Cilento, lavori e appalti pubblici: c’è l’ombra della criminalità. Indaga l’anticorruzione

Il magistrato Raffaele Cantone, a capo dell’autorità anticorruzione, sta indagando nel Cilento su alcune opere di sbancamento e realizzazione di terrazzamenti ad uso parcheggio avvenute nel centro di Capaccio. Il Comune ha avanzato una richiesta ufficiale e l’indagine è scattata dopo l’esposto inviato alla procura di Salerno e alla corte dei Conti di Napoli dai consiglieri di opposizione De Caro, Cetta, Tarallo e Pagano.
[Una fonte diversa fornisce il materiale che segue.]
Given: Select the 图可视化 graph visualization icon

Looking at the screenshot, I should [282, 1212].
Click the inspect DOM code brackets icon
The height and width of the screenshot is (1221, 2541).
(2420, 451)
Nell’esposto alla magistratura si legge che i consiglieri avevano chiesto di visionare il progetto per «verificarne la conformità alle prescrizioni di legge». Sulla vicenda è stata presentata anche un’interrogazione per sapere tra l’altro «quale tipo di opere erano state commissionate o eseguite dall’amministrazione; se esisteva un progetto corredato di pareri ed autorizzazioni di legge, nonché il relativo importo, il tecnico responsabile della progettazione e direzione lavori e il coordinatore della sicurezza in fase di progettazione e di esecuzione; se esisteva il nullaosta del ministero dei beni paesaggisti e ambientali, atteso che l’area interessata dall’opera è vincolata dal punto di vista paesaggistico-ambientale». I lavori avrebbero risolto, quasi totalmente, un problema che esisteva da svariati decenni, relativo ai parcheggi al capoluogo.